The Nativity

“... Mary gave birth to her firstborn son and wrapped him in swaddling clothes and laid him in a manger, because there was no room for them in the place where travelers lodged.”

The Nativity became a favorite subject in Christian art by the 14th century. One of the reasons for this fascination with the scene was the devotion practiced by St Francis of Assisi. Around 1220 he celebrated Christmas by setting up the first presepio or crèche in the town of Greccio near Assisi. He used real animals to create a living scene so that the worshippers could contemplate the birth of the child Jesus in a direct way, making use of the senses, especially sight.

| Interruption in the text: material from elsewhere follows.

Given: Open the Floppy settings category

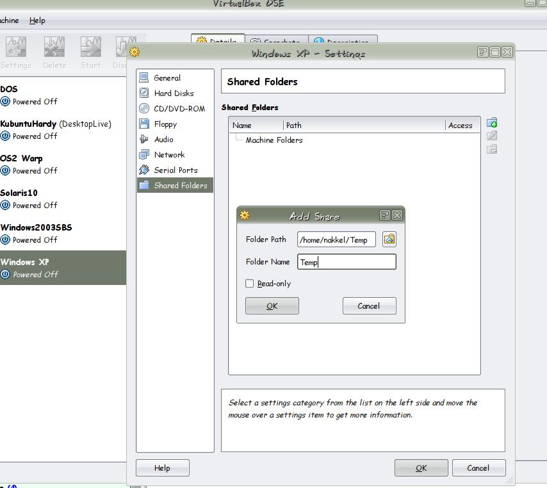Looking at the screenshot, I should coord(165,124).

As a child my parents took me to see the elaborately, garnished 20' blue spruce at the Metropolitan Museum of Art that is surounded by a Baroque creche. It is dramatically displayed in the midst of the medieval sculpture hall. Today in my hometown of Pittsburgh, PA I enjoy carrying on the tradition of marveling at the presepio with my children at the Carnegie Art Museum. I particularly enjoy the fact that this elaborate, Neopolitan masterpiece is surounded by many large live evergreen trees decorated with handmade ornaments from different groups in the community. The old and very classic figures of the presepio are enveloped by contemporary art from professional artists, hobbyists and is artistically the best of both worlds!

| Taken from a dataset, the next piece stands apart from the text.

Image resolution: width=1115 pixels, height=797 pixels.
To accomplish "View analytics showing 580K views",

St. Francis was certainly savvy when he realized that worshippers would benefit from using their senses to better connect with the message. Today we carry on the the tradition with elaborate presepios but the message can be accentuated in simple ways. The light of candles (Christ was the light of the world), the use of the colors white and gold (purity and royalty), or congregants adding pieces of straw to a manger to help prepare the way can be just as powerful.